To stimulate growth as the recession intensified, governments around the world (including the U.S.) cut interest rates to record lows. Interest rates and bond prices generally move in opposite directions, and a longer maturity generally translates into a greater sensitivity to rate changes. With rates at near-zero levels, there is nowhere to go but up, a development that could have an adverse impact on fixed income securities with maturities 20 years or more down the road.

Noting the massive capital injections made into the global financial system in recent years, investors reasoned that an uptick inflation would be inevitable. Rate hikes are a preferred tool for combating inflation rates that exceed the Fed’s “comfort zone,” so investors reasoned that Bernanke and company may be forced to engage in an aggressive rate hike campaign even if the economy failed to fully recover.

Shorting long term bonds has become more popular than ever. Consider the impressive surge in assets of the ProShares UltraShort Barclays 20+ Year Treasury (TBT), a leveraged ETF that seeks to provide daily returns equal to -200% of the change in the Barclays Capital U.S. 20+ Year Treasury Index. TBT offers investors a way to establish short exposure to long-term bonds, a play that has become quite popular. At the end of 2009, TBT had assets of about $1.5 billion. As of June 30, that figure was north of $4.5 billion. Needless to say, a lot of investors have been betting against long-term bonds, waiting for a series of interest rate hikes to hammer long-duration fixed income securities.

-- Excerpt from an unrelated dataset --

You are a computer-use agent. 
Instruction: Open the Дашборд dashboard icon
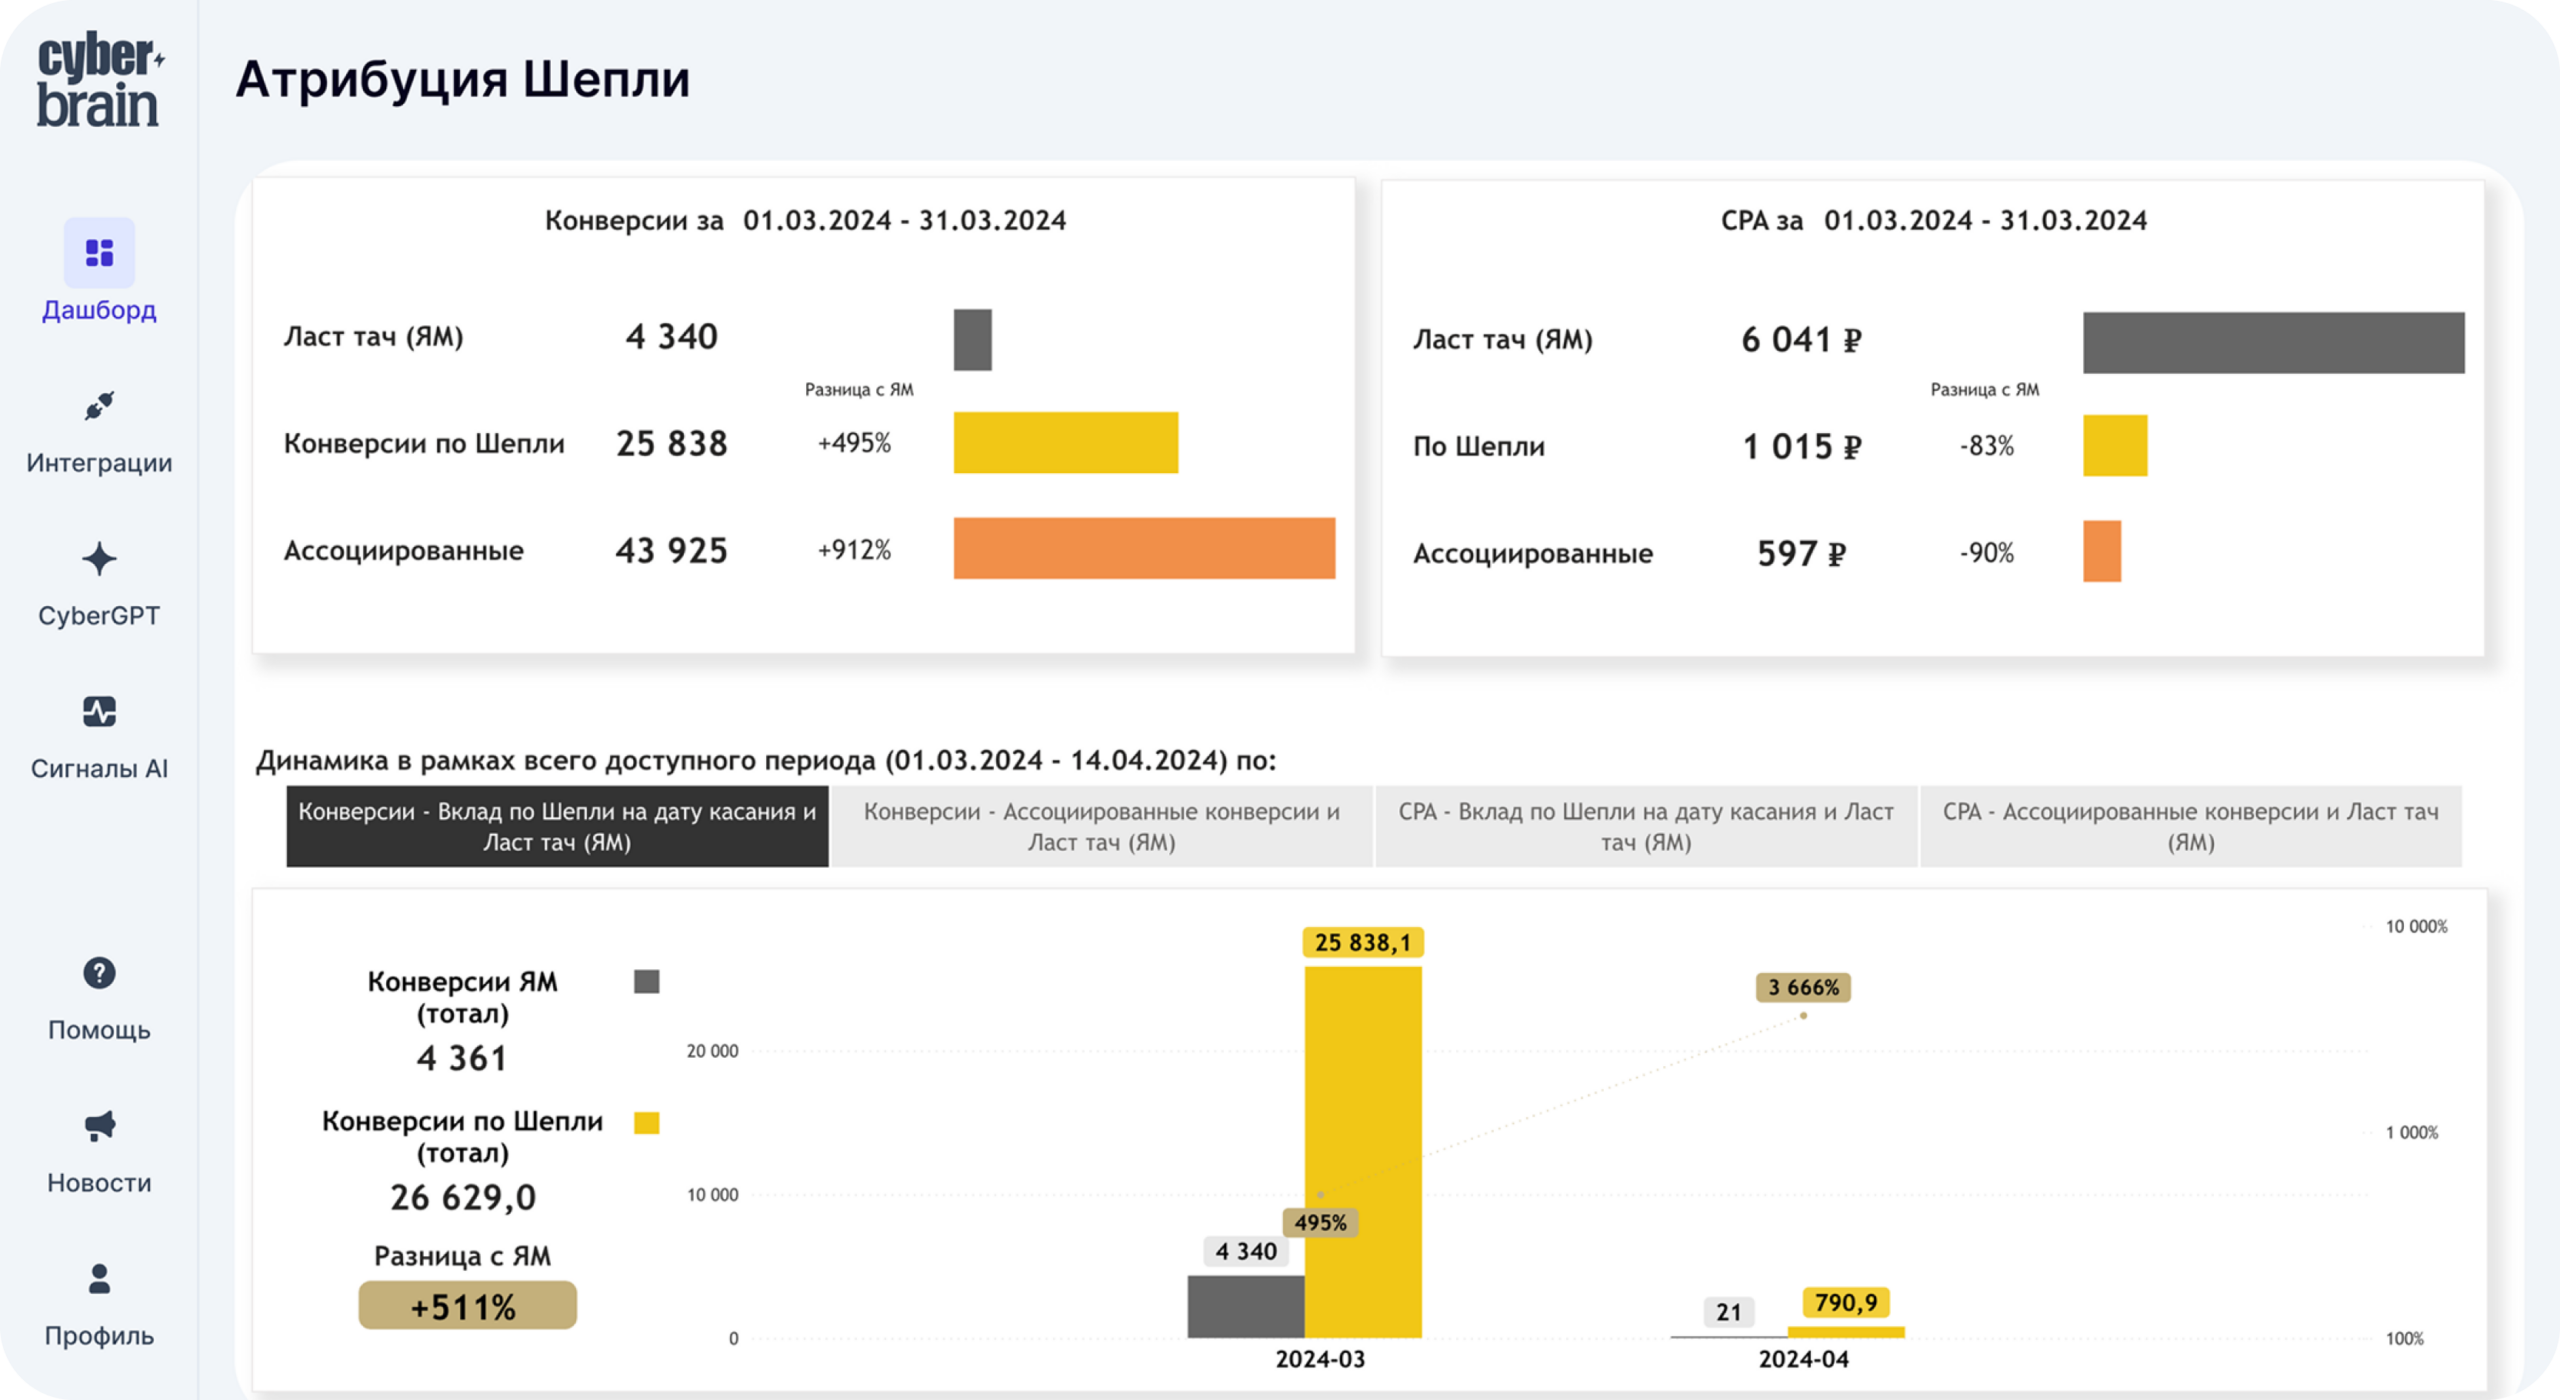coord(99,252)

Hopefully those investors haven’t been holding their breath.

With the economy continuing to sputter, the consensus opinion is that a rate hike won’t occur until 2011 or perhaps even 2012. Recent CPI readings have been surprisingly tame, indicating that deflation is a more immediate concern and that the hyperinflationary environment many had feared certainly isn’t right around the corner. That takes the pressure off the Fed, allowing rates to remain low for the foreseeable future. Now some investors are taking revisiting the idea of long-term bonds, with some embracing these securities as a means of enhancing the current income portion of their portfolio’s return. Below, we profile several ETFs that offer exposure to various types of long-term bonds [for more ETF ideas, sign up for our free ETF newsletter]:

Vanguard Extended Duration Treasury ETF (EDV)

EDV follows the Barclays Capital U.S. Treasury STRIPS 20-30 Year Equal Par Bond Index, a benchmark that measures the investment return of Treasury STRIPS with maturities ranging from 20 to 30 years. STRIPS are Treasuries whose interest and principal payments have been separated; they aren’t issued directly by the government, but rather created by investment banks and brokerages. As the name suggests, EDV’s holdings don’t mature for at least 20 years; this ETF has an average duration of about 26 years. EDV offers a relatively attractive SEC yield (north of 4%) considering the low risk of the underlying holdings; all components are AAA rated [see more breakdowns of EDV's holdings].

SPDR Barclays Long Term Treasury ETF (TLO)

State Street’s TLO measures the Barclays Capital Long U.S. Treasury Index, a benchmark that includes all publicly issued, U.S. Treasury securities that have a remaining maturity of 10 or more years, are rated investment grade, and have $250 million or more of outstanding face value. Similar to EDV, TLO only invests entirely in AAA credit qualities. The majority of TLO’s holdings payoff coupons of between 4% and 6%–again an attractive yield for such low risk securities. From a maturity standpoint, the ETF offers exposure to maturities ranging from10-30 years [see TLO's fact sheet here].

Vanguard Long-Term Corporate Bond Index Fund (VCLT)

Vanguard’s VCLT gives investors exposure to long term corporate bonds by seeking to replicate the Barclays Capital U.S. Long Corporate Index, a benchmark that includes U.S. dollar-denominated, investment-grade, fixed-rate, taxable securities issued by industrial, utility, and financial companies, with maturities greater than 10 years. Unlike the aforementioned ETFs, VCLT steers clear of Treasuries, focusing instead on domestic and international corporate debt. So it’s no surprise that this ETF carries slightly more risk–credit qualities range from BBB to AAA–while offering a more attractive current yield. More than half of this ETF’s holdings pay coupons between 6% and 7%, with another quarter spitting off even higher coupon payments [see all of VCLT's fundamentals here].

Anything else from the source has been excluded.